KURTZ: He would then be the unluckiest man in American given the involvement that he had in a -- in a romantic sense. David Shuster, thanks very much for joining us. Doyle McManus, stay put. Time for e-mail question of the week. Are the media milking the Chandra Levy tragedy? E-mail us at reliable@cnn.com.

When we come back, covering new threats of terrorism, how reporters helping the White House changed the subject. That's next.

(COMMERCIAL BREAK)

KURTZ: Welcome back to RELIABLE SOURCES. For a week now the media have been filled with warnings of new terrorist attacks many of them fueled by top administration officials. Vice President Cheney sounded the alarm on "MEET THE PRESS" and he was far from alone.

(BEGIN VIDEO CLIP)

UNIDENTIFIED MALE: On Sunday the vice president said he believed there would be another terrorist attack on the United States.

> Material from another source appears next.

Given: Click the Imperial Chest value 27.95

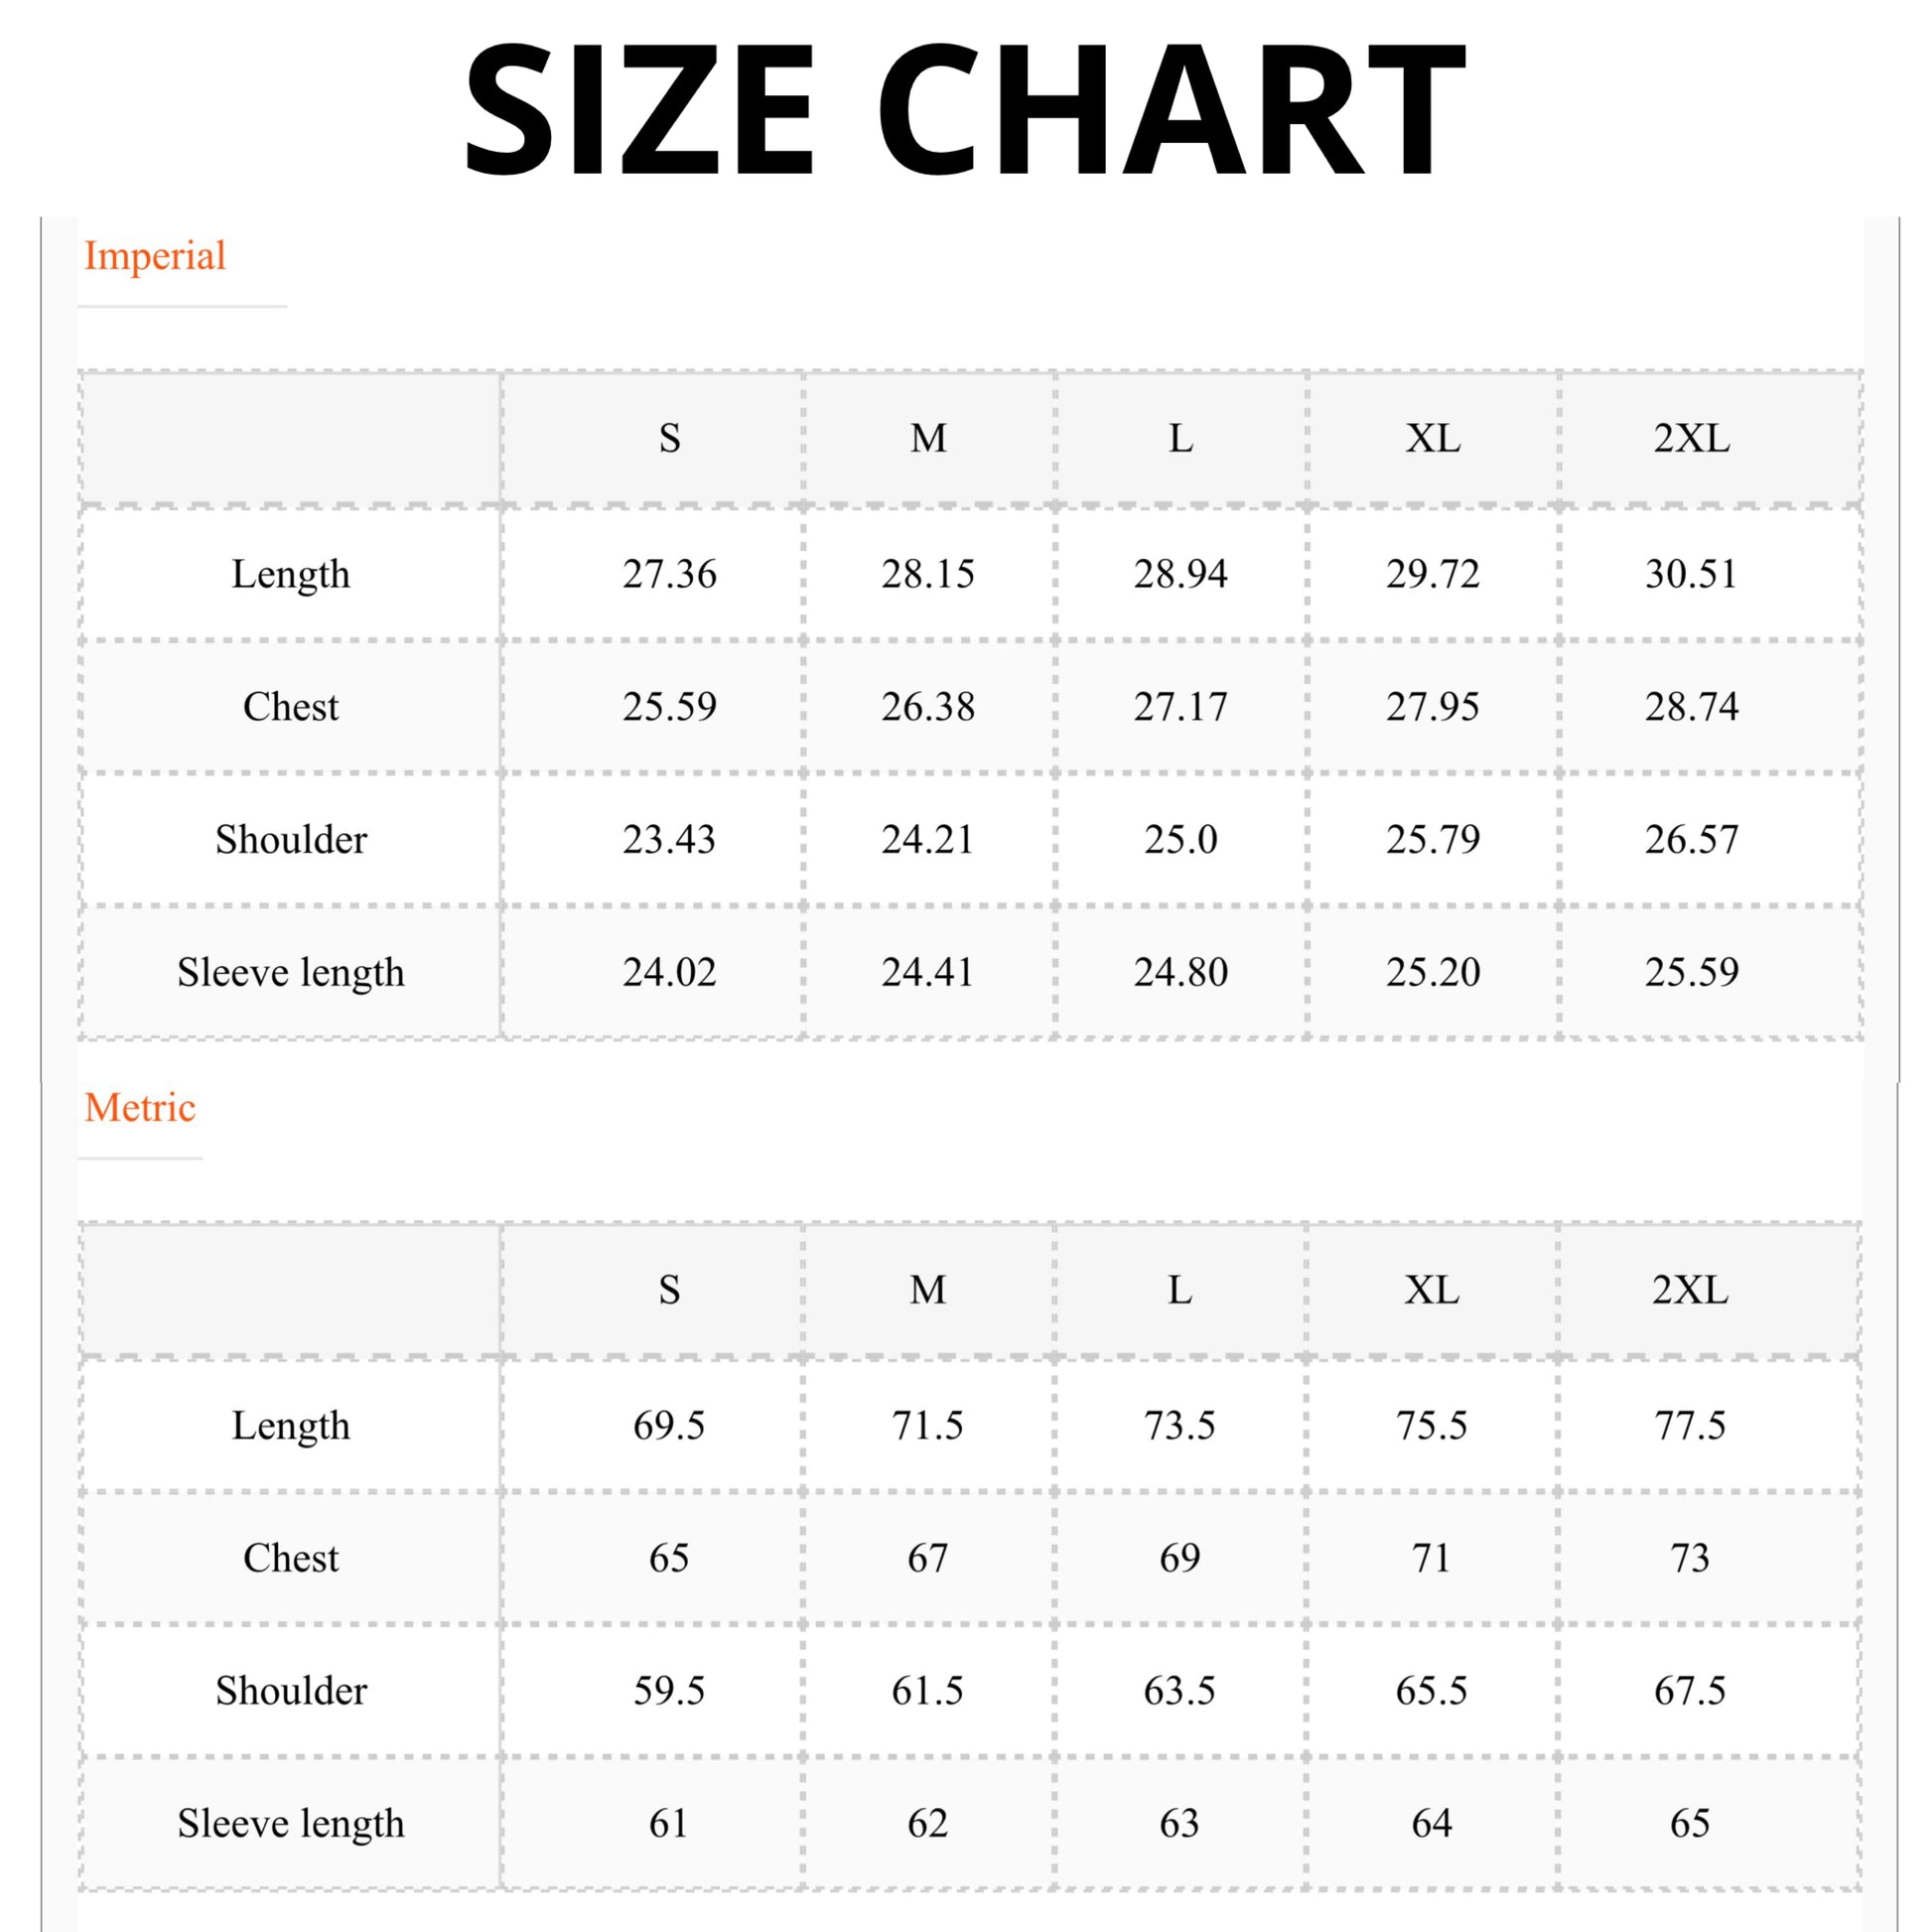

UNIDENTIFIED MALE: The director of the FBI said today that suicide bombers are going to attack in the United States.

UNIDENTIFIED FEMALE: Authorities increased patrols at landmarks, bridges and tunnels after vague threats relayed by the FBI.

UNIDENTIFIED FEMALE: It's not whether there will be another terrorist attack against the United States, administration officials say it's a question of when, where and how al Qaeda will strike again.

(END VIDEO CLIP)

KURTZ: So is the press scaring people for no good reason or being used by a White House that's on the defensive? Doyle McManus, Washington bureau chief of the "Los Angeles Times" is still with us, and joining us now Evan Thomas, the assistant managing editor of "Newsweek."

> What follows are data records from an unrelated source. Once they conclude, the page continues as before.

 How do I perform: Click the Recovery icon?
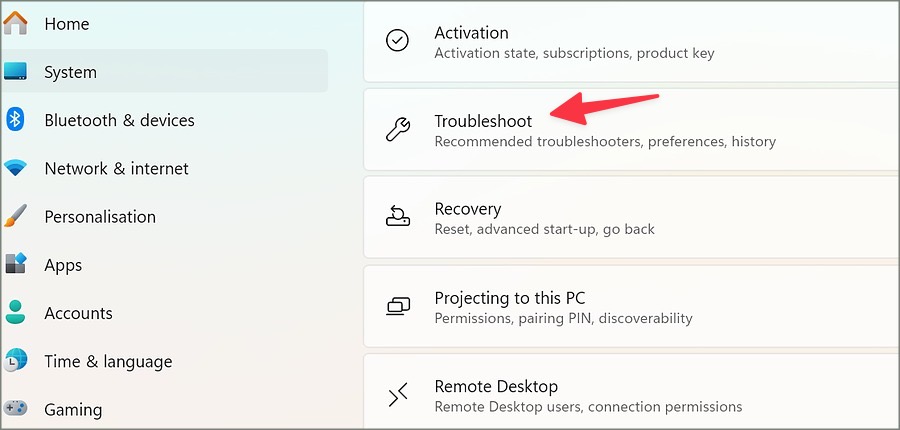[x=398, y=218]
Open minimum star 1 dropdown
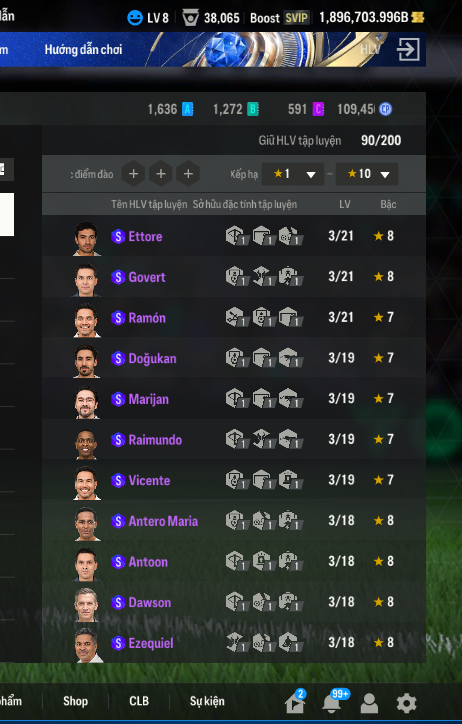Viewport: 462px width, 724px height. pyautogui.click(x=293, y=174)
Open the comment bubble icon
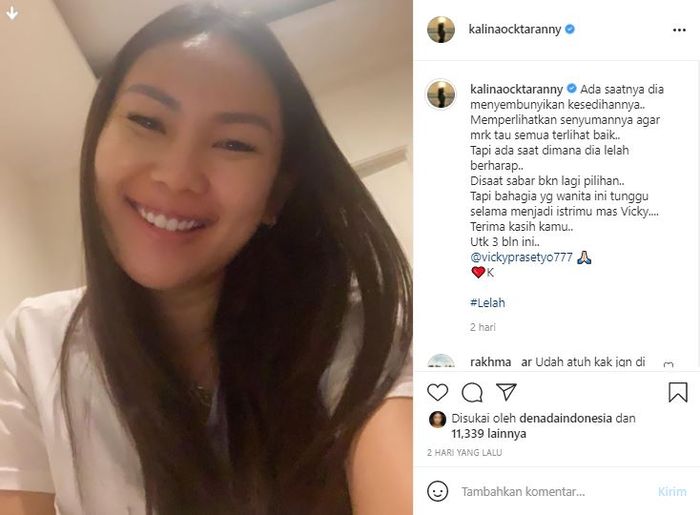 coord(472,393)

Evan Thomas, by running these warnings virtually everyday, suicide bombings, nuclear attacks, Statue of Liberty, Brooklyn Bridge inevitable, certainty, aren't the media scaring the hell out of people?

EVAN THOMAS, NEWSWEEK: Yes, and I think that the administration wants to keep -- I think they worry about complacency and it's not so much the American people, they want to get the bureaucracy to pay attention, that they're -- they want to make sure their own government is paying attention. I think that's one of the reasons why they ...

KURTZ: And ...

(CROSSTALK)

KURTZ: ... vehicle for that?

THOMAS: Yes, there's also -- that's part of it. The other part is the press created a phony story last week about what did Bush know and when did he know it.

KURTZ: Phony?

(CROSSTALK)

KURTZ: Completely phony?

THOMAS: Ninety percent phony story, and this is the natural bureaucratic reaction to our phony story. This is press driven phenomenon.

KURTZ: Well, in fact, Doyle McManus, Condoleezza Rice told me the other day that these are the same warnings that administration officials have been putting out for months offered in response to press questions and yet journalists, in the view of some in the White House are making it seem kind of new and dramatic, these warnings that more terror attacks may be coming.

MCMANUS: Well, when the vice president of the United States gets up and says nuclear, when the national security adviser or the secretary ...

KURTZ: Don Rumsfeld.

MCMANUS: ... of defense get up and say the threat level is still high, we have a sort of reflex position. We put that out there. I think, in fact, it was the White House and the administration using the bully pulpit that both to get the attention of the bureaucracies, as Evan says, but also to change the subject a little bit, to remind people that the threats were real, that this is a tough situation we're in and that nattering at the president, as they would have put it, was not the patriotic thing to do, as Cheney put it so bluntly. KURTZ: How hard is it to do this kind of intelligence reporting, where you're asking government sources to describe what's being said by their sources who, at the very best, are shady characters.

THOMAS: Even at the tenuous level that we often operate on, this is the worst because you have different layers of obfuscation. The intelligence folks themselves don't know how good their sources are, so you have that level of uncertainty. Then you have the whole secrecy problem, them not really wanting to tell us too specifically, add in a dose of politics, and it's no wonder they used to call it the wilderness of mirrors. I mean it's just -- it's dizzying -- the possibilities for getting it wrong are being obscure are just limitless in the area of intelligence.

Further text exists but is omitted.